Anwar Nasution, senior deputy of the central bank, told
reporters on Friday that the consortium had not submitted the
required letter of comfort so BI could not proceed with its
appraisal based only on the preliminary data it has.
The central bank needs to know where the funds to buy the
stake came from and who the shareholders are, he said.
"Swissasia is a recently established entity with capital
assets of US$400 million," said Anwar, while adding that to
ensure credibility, income statements were required.
"That's the regulation that was also applied in (the
acquisitions of) Bank Central Asia and Bank Danamon," he said.

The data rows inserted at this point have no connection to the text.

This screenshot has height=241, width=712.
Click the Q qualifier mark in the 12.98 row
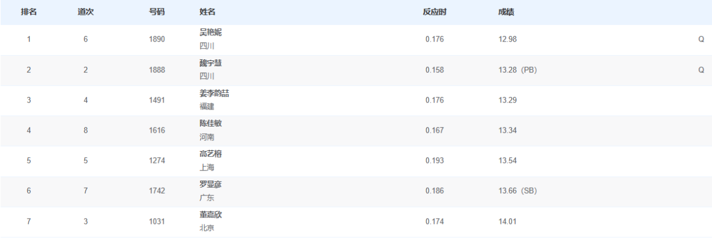[x=701, y=40]
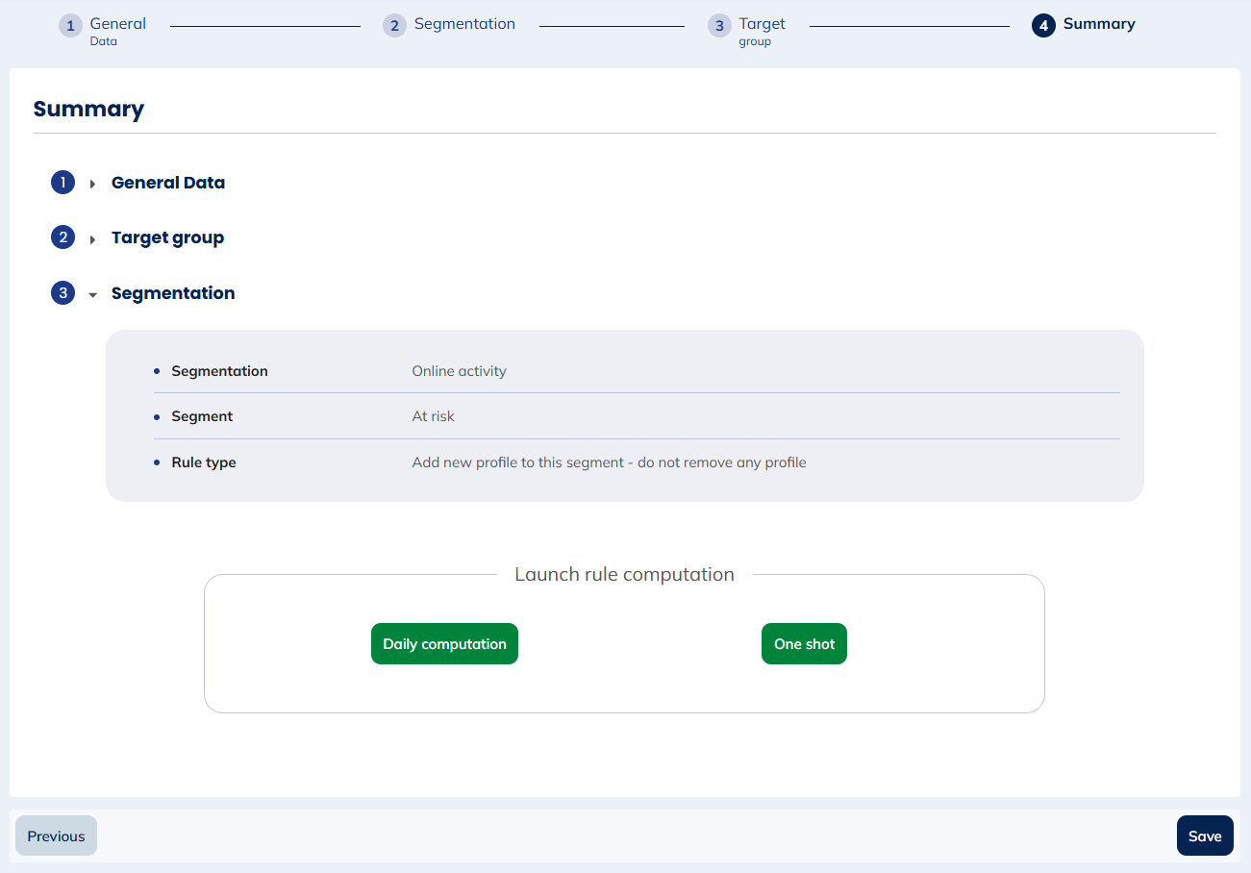Click the step 3 circle in the top stepper
1251x873 pixels.
click(x=719, y=26)
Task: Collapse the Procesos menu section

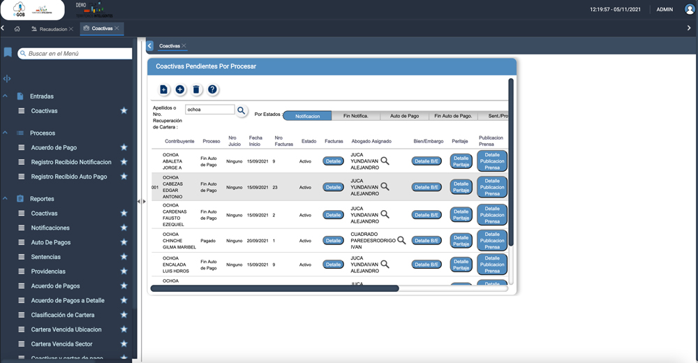Action: (x=5, y=133)

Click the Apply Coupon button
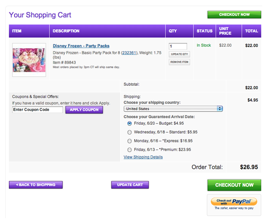click(x=84, y=110)
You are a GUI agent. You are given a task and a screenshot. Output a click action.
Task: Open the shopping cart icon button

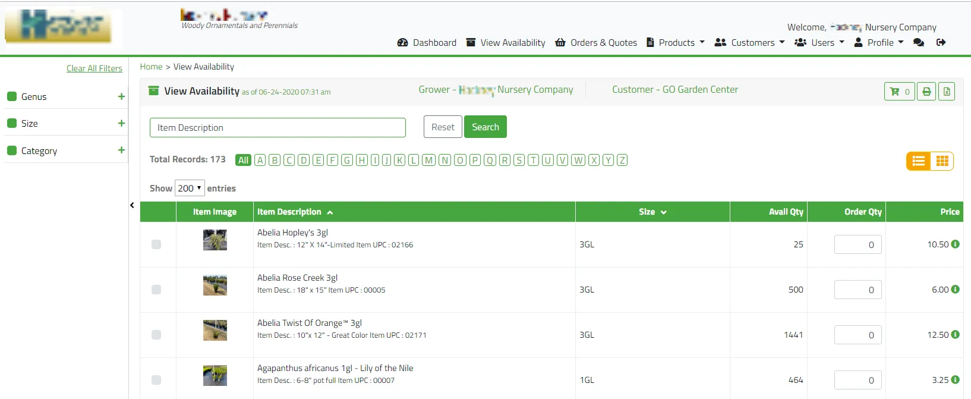coord(899,92)
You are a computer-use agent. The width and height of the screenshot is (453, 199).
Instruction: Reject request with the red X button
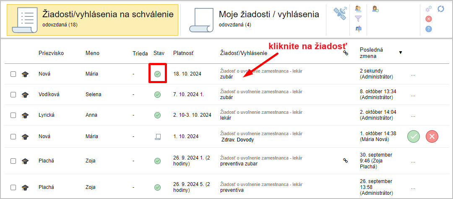coord(432,136)
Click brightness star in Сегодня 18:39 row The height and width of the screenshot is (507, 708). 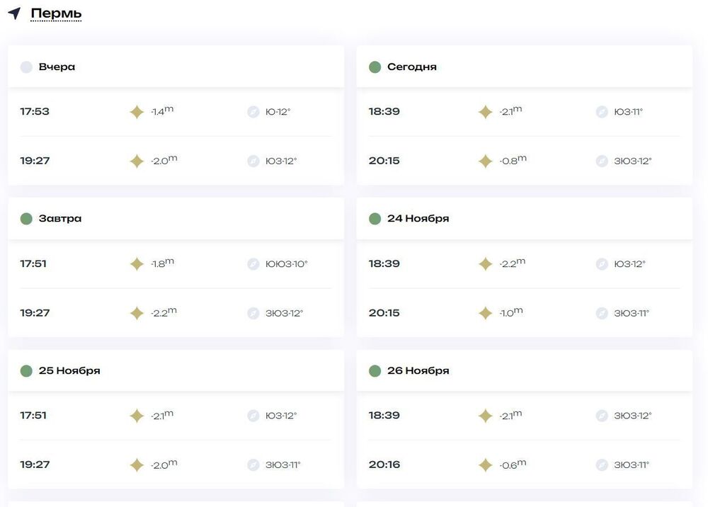(x=486, y=111)
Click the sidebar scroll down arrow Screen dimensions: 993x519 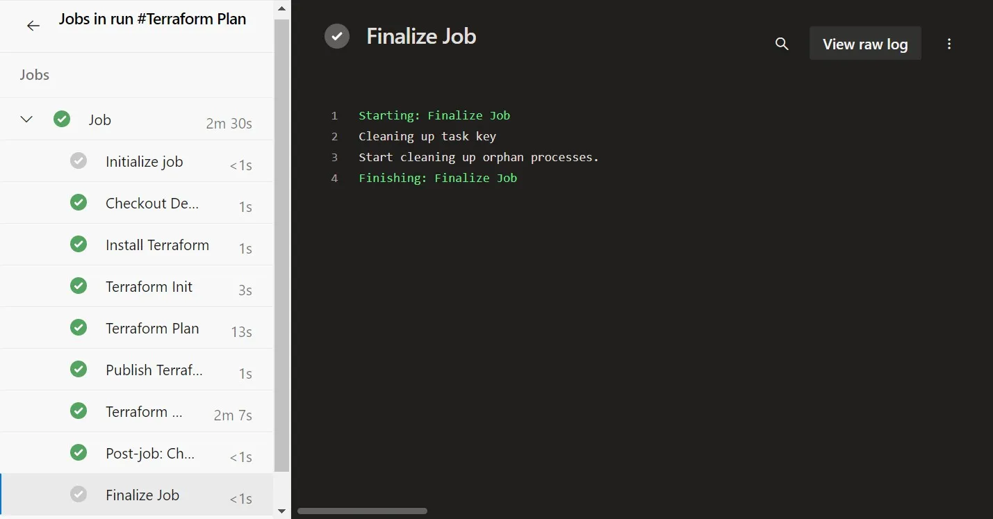click(281, 511)
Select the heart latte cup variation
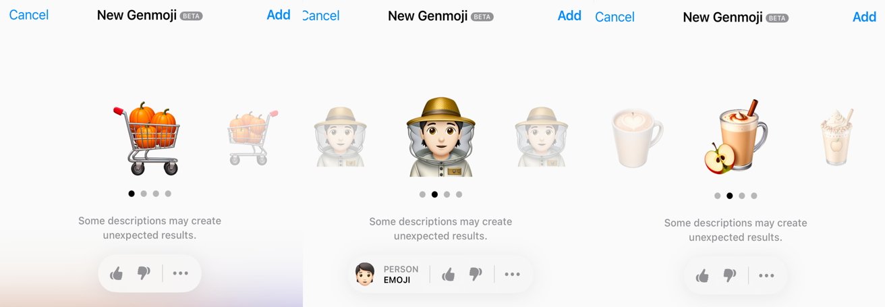885x307 pixels. 637,138
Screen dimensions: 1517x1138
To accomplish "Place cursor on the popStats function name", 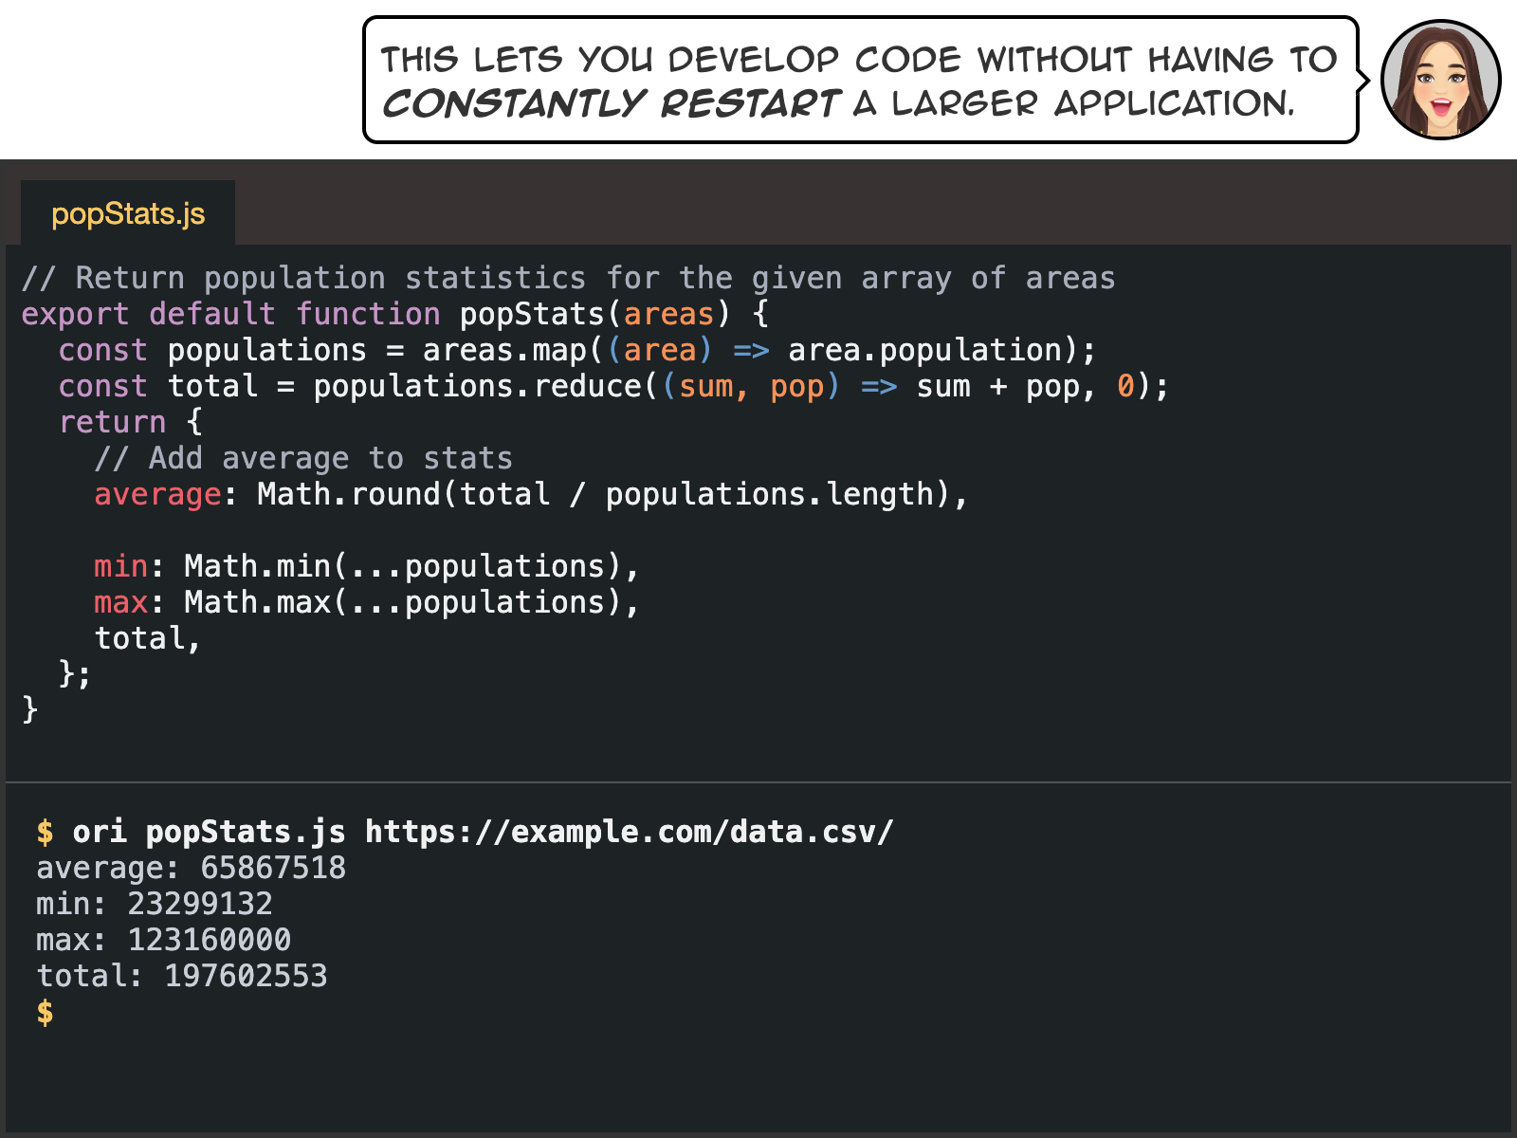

The Indonesian Bank Restructuring Agency (IBRA) recently
announced that Swissasia as the preferred bidder in Lippo's
divestment, which is estimated to contribute Rp 1.21 trillion
($142 million) to the state budget.
The consortium is composed of Swissfirst Bank AG, Chaffron
Ltd., Matrix Asia Holding Ltd., ASM Investment Ltd. and Ferrell
Opportunity Capital Ltd.
Swissfirst is a subsidiary of the investment brokerage and
bank Swissfirst AG while Chaffron Ltd. is owned by an Austrian
bank, Raiffeisen Zentralbank Osterreich AG.
"They (the European banks) are the main shareholders (in the
consortium), each holding 24 percent of shares" said Anwar.
"That's why we're asking for the letter of comfort from them."
IBRA Chairman Syafruddin Tumenggung said, as quoted by
Detik.com, that the agency had asked the investor to complete the
documents needed by BI as soon as possible.
"After BI finishes its evaluation, I will sign the SPA (Sales
and Purchase Agreement)," said Syafruddin.
The divestment is expected to be wrapped up on Feb. 19, as
part of IBRA's race to close the deals on several banks in its
hands and to reach the set target of Rp 5 trillion before it is
dissolved on Feb. 27.
IBRA currently holds a 54.9 percent stake in Lippo, while
public investors own 35.5 percent and Lippo E-Net, controlled by
the Riady family, the former controlling owners of Bank Lippo,
holds the remaining 9.6 percent.
As to the possibility of the Riady family being behind the
consortium, Anwar said he did not know since there was no
information provided.
"That's what we want to find out," he said.
Even if they were, he elaborated, there would not be a problem
since the previous agreement between the government and bankers
allowed such actions.
Lippo, with Rp 22.4 trillion in assets, has 379 branches
across Indonesia and employs some 6,000 people.